Source material
• • •
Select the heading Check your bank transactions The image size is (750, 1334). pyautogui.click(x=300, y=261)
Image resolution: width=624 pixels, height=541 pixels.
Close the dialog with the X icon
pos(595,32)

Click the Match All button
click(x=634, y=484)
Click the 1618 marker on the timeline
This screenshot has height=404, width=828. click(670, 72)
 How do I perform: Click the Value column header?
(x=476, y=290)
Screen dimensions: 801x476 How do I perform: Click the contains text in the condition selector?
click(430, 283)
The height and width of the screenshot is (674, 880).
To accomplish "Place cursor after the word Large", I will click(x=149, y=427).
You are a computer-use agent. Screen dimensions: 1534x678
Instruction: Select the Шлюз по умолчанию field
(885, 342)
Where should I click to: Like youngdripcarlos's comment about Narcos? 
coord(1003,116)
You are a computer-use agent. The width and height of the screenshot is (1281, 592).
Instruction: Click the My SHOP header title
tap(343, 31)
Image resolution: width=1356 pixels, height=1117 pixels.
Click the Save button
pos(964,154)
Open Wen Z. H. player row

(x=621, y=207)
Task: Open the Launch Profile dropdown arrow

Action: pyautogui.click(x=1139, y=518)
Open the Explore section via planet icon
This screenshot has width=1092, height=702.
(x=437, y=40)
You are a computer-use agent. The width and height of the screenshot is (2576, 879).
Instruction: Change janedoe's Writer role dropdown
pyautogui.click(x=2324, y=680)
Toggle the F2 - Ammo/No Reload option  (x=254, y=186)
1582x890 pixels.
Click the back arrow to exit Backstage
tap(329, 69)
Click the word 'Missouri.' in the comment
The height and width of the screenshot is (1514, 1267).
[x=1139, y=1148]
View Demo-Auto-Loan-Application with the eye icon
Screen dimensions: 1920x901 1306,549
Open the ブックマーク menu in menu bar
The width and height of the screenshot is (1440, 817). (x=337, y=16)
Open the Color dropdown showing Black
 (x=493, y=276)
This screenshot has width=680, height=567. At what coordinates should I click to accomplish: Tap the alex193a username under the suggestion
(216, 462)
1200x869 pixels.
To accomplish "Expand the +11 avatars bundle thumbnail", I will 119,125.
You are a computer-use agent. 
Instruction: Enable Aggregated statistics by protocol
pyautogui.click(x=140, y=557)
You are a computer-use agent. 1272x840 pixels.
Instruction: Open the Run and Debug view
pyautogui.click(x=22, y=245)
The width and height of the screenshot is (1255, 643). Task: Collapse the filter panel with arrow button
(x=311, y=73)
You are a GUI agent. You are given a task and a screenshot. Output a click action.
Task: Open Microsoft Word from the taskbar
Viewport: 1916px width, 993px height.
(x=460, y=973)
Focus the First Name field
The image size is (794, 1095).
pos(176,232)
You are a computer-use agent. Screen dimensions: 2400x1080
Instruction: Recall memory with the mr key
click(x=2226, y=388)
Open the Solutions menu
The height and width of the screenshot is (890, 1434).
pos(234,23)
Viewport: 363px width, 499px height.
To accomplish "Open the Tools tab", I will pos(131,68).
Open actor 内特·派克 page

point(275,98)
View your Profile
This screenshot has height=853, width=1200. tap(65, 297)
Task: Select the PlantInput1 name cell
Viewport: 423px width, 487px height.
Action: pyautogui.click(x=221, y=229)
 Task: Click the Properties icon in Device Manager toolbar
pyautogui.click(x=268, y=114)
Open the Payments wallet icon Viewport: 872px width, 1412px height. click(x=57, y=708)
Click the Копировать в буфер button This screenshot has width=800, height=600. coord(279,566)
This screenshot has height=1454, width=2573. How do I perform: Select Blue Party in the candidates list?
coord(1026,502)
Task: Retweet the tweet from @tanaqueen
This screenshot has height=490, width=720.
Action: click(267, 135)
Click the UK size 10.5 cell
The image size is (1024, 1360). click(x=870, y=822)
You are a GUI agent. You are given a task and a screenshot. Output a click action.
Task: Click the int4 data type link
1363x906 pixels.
• • •
Give a verbatim copy of the material above.

Response below
Select the heading Check your bank transactions The image size is (750, 1334). pyautogui.click(x=300, y=261)
Image resolution: width=624 pixels, height=541 pixels.
Close the dialog with the X icon
pos(595,32)

Click the Match All button
click(x=634, y=484)
Click the 1618 marker on the timeline
This screenshot has height=404, width=828. click(670, 72)
 How do I perform: Click the Value column header?
(x=476, y=290)
Screen dimensions: 801x476 How do I perform: Click the contains text in the condition selector?
click(430, 283)
The height and width of the screenshot is (674, 880).
To accomplish "Place cursor after the word Large", I will click(x=149, y=427).
You are a computer-use agent. Screen dimensions: 1534x678
Instruction: Select the Шлюз по умолчанию field
(885, 342)
Where should I click to: Like youngdripcarlos's comment about Narcos? 
coord(1003,116)
You are a computer-use agent. The width and height of the screenshot is (1281, 592).
Instruction: Click the My SHOP header title
tap(343, 31)
Image resolution: width=1356 pixels, height=1117 pixels.
Click the Save button
pos(964,154)
Open Wen Z. H. player row

(x=621, y=207)
Task: Open the Launch Profile dropdown arrow

Action: pyautogui.click(x=1139, y=518)
Open the Explore section via planet icon
This screenshot has width=1092, height=702.
(x=437, y=40)
You are a computer-use agent. The width and height of the screenshot is (2576, 879).
Instruction: Change janedoe's Writer role dropdown
pyautogui.click(x=2324, y=680)
Toggle the F2 - Ammo/No Reload option  (x=254, y=186)
1582x890 pixels.
Click the back arrow to exit Backstage
tap(329, 69)
Click the word 'Missouri.' in the comment
The height and width of the screenshot is (1514, 1267).
[x=1139, y=1148]
View Demo-Auto-Loan-Application with the eye icon
Screen dimensions: 1920x901 1306,549
Open the ブックマーク menu in menu bar
The width and height of the screenshot is (1440, 817). (x=337, y=16)
Open the Color dropdown showing Black
 (x=493, y=276)
This screenshot has width=680, height=567. At what coordinates should I click to accomplish: Tap the alex193a username under the suggestion
(216, 462)
1200x869 pixels.
To accomplish "Expand the +11 avatars bundle thumbnail", I will 119,125.
You are a computer-use agent. 
Instruction: Enable Aggregated statistics by protocol
pyautogui.click(x=140, y=557)
You are a computer-use agent. 1272x840 pixels.
Instruction: Open the Run and Debug view
pyautogui.click(x=22, y=245)
The width and height of the screenshot is (1255, 643). Task: Collapse the filter panel with arrow button
(x=311, y=73)
You are a GUI agent. You are given a task and a screenshot. Output a click action.
Task: Open Microsoft Word from the taskbar
Viewport: 1916px width, 993px height.
(x=460, y=973)
Focus the First Name field
The image size is (794, 1095).
pos(176,232)
You are a computer-use agent. Screen dimensions: 2400x1080
Instruction: Recall memory with the mr key
click(x=2226, y=388)
Open the Solutions menu
The height and width of the screenshot is (890, 1434).
pos(234,23)
Viewport: 363px width, 499px height.
To accomplish "Open the Tools tab", I will pos(131,68).
Open actor 内特·派克 page

point(275,98)
View your Profile
This screenshot has height=853, width=1200. tap(65, 297)
Task: Select the PlantInput1 name cell
Viewport: 423px width, 487px height.
Action: pyautogui.click(x=221, y=229)
 Task: Click the Properties icon in Device Manager toolbar
pyautogui.click(x=268, y=114)
Open the Payments wallet icon Viewport: 872px width, 1412px height. click(x=57, y=708)
Click the Копировать в буфер button This screenshot has width=800, height=600. coord(279,566)
This screenshot has height=1454, width=2573. How do I perform: Select Blue Party in the candidates list?
coord(1026,502)
Task: Retweet the tweet from @tanaqueen
This screenshot has height=490, width=720.
Action: click(267, 135)
Click the UK size 10.5 cell
The image size is (1024, 1360). click(x=870, y=822)
You are a GUI agent. You are given a task and a screenshot. Output a click action.
Task: Click the int4 data type link
1363x906 pixels.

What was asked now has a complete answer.